== Given text ==
Skeletal Changes in Anemia: Porotic Hyperostosis
Chronic anemia from any cause results in bone changes, which can be recognized in archaeological specimens. These changes, called porotic or symmetrical hyperostosis, result from an overgrowth of bone marrow tissue, which is apparently a compensatory process.
The cancellous zone between the cortical layers or tables of the skull is enlarged and the trabeculae become oriented perpendicular to the inner table, giving a radial pattern described as “hair standing on end.” The inner table is unchanged, but the outer table is displaced externally and may be thinned or completely atrophied and often has a spongy appearance. The process varies in location in different individuals; frontal, parietal, temporal, occipital, and maxillary bones can be affected. A similar process is also seen in the metaphysical ends of long bones and anterior superior and acetabular areas of the ilium.Today porotic hyperostosis is seen classically in X- rays of patients with congenital hemolytic anemias, as well as in children with chronic iron deficiency anemia. This is especially the case when the iron deficiency occurs in premature infants or is associated with protein malnutrition or rickets (Lanz- kowksy 1968).
Porotic hyperostosis has been observed in archaeological specimens from a variety of sites, including areas of Greece, Turkey, Peru, Mexico, the United States, and Canada. In most areas, the findings are considered evidence of iron-deficiency anemia, although thalassemia was apparently responsible in some areas. Around the shores of the Mediterranean, malaria was probably the most frequent cause of chronic anemia at certain times.
Archaeological specimens from the Near East show an incidence of anemia of only 2 percent in early hunters (15,000-8000 B.C.) who ingested a lot of animal protein and thus took in reasonable amounts of dietary iron.
By contrast, farming populations of 6500 to 2000 B.C. showed an anemia incidence of 50 percent.Many New World natives whose diet consisted primarily of corn (maize) and beans had a diet deficient in iron and protein. Moreover, when cooked in water for long periods of time, the food in the diet was also low in ascorbate and folate. Ascorbate helps convert dietary ferric to ferrous iron, which is more easily absorbed; therefore, deficiency of this vitamin increased the problem of deficient dietary iron. A high incidence of iron deficiency has been demonstrated by modern studies of infants and children in populations living on a diet consisting mostly of maize and beans (El-Najjar and Robertson 1976). It is not surprising then, in North America, that porotic hyperostosis was found in 54 percent of skeletons in the canyons of northern Arizona and northern New Mexico, among a population that ate little meat and subsisted mainly on maize. By contrast, plains dwellers in southern Arizona and southern New Mexico, who used more animal foods, had an incidence of only 14.5 percent. Absence of evidence for malaria or hemoglobinopathies in the New World before the arrival of the Europeans argues against these possible causes of porotic hyperostosis (Hart 1980).

== Data section ==
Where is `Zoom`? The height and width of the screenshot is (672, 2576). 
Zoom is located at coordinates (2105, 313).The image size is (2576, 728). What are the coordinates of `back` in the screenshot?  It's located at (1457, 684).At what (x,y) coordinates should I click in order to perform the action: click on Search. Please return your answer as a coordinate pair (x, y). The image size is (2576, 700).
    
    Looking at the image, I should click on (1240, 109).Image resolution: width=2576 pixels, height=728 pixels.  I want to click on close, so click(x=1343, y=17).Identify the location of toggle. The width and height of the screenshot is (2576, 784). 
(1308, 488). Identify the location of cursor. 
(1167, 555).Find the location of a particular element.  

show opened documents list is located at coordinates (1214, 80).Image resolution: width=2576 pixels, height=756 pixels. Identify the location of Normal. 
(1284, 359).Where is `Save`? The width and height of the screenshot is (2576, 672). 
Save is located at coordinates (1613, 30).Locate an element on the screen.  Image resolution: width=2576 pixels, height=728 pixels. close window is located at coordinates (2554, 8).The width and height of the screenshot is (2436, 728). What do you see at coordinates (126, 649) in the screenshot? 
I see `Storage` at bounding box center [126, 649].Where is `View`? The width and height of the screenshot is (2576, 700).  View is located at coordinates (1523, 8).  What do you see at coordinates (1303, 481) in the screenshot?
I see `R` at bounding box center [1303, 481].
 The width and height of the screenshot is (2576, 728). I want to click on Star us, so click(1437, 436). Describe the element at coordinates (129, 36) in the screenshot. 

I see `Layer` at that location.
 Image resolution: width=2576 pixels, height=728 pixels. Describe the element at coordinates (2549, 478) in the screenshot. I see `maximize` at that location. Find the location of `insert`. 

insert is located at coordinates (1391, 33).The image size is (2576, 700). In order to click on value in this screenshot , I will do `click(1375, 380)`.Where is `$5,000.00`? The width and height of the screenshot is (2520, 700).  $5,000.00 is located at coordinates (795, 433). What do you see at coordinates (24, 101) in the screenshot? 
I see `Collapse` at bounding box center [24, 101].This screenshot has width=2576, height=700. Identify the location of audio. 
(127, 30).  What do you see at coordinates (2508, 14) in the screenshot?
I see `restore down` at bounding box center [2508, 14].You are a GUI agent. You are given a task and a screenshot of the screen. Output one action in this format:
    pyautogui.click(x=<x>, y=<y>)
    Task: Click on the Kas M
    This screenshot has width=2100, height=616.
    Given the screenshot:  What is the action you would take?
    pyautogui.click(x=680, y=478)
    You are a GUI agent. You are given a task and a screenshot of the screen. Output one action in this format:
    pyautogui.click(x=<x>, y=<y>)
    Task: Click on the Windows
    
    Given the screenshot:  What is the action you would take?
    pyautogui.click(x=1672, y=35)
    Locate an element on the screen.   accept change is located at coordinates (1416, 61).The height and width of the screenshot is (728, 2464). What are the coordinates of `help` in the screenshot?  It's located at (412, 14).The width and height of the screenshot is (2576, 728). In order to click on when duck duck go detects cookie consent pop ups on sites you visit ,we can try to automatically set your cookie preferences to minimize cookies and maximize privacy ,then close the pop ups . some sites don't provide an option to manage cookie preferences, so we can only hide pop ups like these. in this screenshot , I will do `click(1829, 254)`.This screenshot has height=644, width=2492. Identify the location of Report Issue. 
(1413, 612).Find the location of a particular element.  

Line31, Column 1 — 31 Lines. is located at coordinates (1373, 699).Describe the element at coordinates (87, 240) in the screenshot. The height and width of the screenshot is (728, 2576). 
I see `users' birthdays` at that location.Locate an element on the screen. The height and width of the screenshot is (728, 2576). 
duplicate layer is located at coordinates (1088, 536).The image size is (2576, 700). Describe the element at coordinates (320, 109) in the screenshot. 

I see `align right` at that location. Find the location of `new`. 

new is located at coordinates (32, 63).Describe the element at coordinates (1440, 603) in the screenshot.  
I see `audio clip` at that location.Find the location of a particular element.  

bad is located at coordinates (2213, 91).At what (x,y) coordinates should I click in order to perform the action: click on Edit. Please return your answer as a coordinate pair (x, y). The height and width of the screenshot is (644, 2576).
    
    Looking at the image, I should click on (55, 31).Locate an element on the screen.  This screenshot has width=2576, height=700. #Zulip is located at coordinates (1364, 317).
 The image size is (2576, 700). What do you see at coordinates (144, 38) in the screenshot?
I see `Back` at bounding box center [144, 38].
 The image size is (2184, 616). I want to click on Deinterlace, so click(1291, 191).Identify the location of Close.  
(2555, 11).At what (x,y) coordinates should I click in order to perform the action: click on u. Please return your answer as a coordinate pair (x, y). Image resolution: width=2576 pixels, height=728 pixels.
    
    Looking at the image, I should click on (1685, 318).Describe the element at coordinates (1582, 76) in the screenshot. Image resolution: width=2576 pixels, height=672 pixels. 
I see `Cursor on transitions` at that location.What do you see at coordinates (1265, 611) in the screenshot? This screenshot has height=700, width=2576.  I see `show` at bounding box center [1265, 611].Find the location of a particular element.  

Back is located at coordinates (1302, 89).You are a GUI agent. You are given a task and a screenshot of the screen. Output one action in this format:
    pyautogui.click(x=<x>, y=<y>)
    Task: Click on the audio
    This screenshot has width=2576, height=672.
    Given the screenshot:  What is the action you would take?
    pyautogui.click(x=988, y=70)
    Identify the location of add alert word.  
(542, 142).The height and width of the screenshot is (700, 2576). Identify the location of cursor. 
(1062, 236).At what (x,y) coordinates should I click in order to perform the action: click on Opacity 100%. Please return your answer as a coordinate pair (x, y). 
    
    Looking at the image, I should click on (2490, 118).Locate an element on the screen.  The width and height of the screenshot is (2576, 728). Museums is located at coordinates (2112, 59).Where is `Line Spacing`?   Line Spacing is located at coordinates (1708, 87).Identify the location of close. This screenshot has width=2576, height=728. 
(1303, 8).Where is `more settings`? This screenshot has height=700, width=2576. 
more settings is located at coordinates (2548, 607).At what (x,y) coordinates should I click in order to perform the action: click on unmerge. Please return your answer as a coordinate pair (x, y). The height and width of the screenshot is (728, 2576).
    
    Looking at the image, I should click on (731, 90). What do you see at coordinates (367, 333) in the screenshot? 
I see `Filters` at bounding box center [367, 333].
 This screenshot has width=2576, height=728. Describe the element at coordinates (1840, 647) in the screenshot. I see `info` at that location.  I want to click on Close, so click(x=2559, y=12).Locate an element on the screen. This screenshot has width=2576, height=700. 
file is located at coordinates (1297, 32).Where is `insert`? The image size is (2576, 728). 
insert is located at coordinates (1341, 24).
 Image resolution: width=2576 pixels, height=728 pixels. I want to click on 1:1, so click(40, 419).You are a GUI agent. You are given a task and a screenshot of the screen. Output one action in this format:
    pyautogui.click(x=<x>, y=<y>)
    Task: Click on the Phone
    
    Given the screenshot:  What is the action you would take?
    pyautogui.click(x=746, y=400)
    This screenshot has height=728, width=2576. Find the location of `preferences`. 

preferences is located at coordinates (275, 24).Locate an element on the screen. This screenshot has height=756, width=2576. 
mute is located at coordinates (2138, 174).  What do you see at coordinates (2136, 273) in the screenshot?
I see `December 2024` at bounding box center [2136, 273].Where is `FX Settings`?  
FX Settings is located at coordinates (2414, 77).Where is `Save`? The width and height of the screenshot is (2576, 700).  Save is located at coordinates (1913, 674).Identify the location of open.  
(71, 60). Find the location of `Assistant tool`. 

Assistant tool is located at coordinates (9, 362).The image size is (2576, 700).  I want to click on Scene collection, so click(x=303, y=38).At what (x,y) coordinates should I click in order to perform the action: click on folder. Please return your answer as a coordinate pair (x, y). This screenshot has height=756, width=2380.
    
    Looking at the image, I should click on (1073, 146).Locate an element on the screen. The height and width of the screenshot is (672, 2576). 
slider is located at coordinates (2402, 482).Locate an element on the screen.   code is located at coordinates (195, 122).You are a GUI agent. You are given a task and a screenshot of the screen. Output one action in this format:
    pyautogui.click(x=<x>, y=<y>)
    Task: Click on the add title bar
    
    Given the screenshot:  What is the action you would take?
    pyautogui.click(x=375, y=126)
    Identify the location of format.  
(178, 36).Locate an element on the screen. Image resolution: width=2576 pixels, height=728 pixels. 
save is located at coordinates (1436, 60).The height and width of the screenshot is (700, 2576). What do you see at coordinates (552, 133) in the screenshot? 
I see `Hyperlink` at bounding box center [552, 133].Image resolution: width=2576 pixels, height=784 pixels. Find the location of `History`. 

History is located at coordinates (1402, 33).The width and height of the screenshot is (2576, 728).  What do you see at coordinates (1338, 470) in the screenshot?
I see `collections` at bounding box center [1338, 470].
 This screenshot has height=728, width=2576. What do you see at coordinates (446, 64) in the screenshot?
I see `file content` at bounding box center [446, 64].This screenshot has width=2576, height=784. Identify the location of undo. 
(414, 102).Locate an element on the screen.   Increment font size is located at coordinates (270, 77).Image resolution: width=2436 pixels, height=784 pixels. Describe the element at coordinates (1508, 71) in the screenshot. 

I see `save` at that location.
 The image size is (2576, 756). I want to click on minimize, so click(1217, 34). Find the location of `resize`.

== Your objective ==
In the text on porotic hyperostosis, why did low ascorbate intake make the iron shortage worse for people living mainly on maize and beans? Answer in one to three sentences.

== Completed exercise ==
Ascorbate helps convert dietary ferric iron to ferrous iron, which is more easily absorbed. Cooking the food in water for long periods left it low in ascorbate, so this shortage added to the problem of a diet already deficient in iron.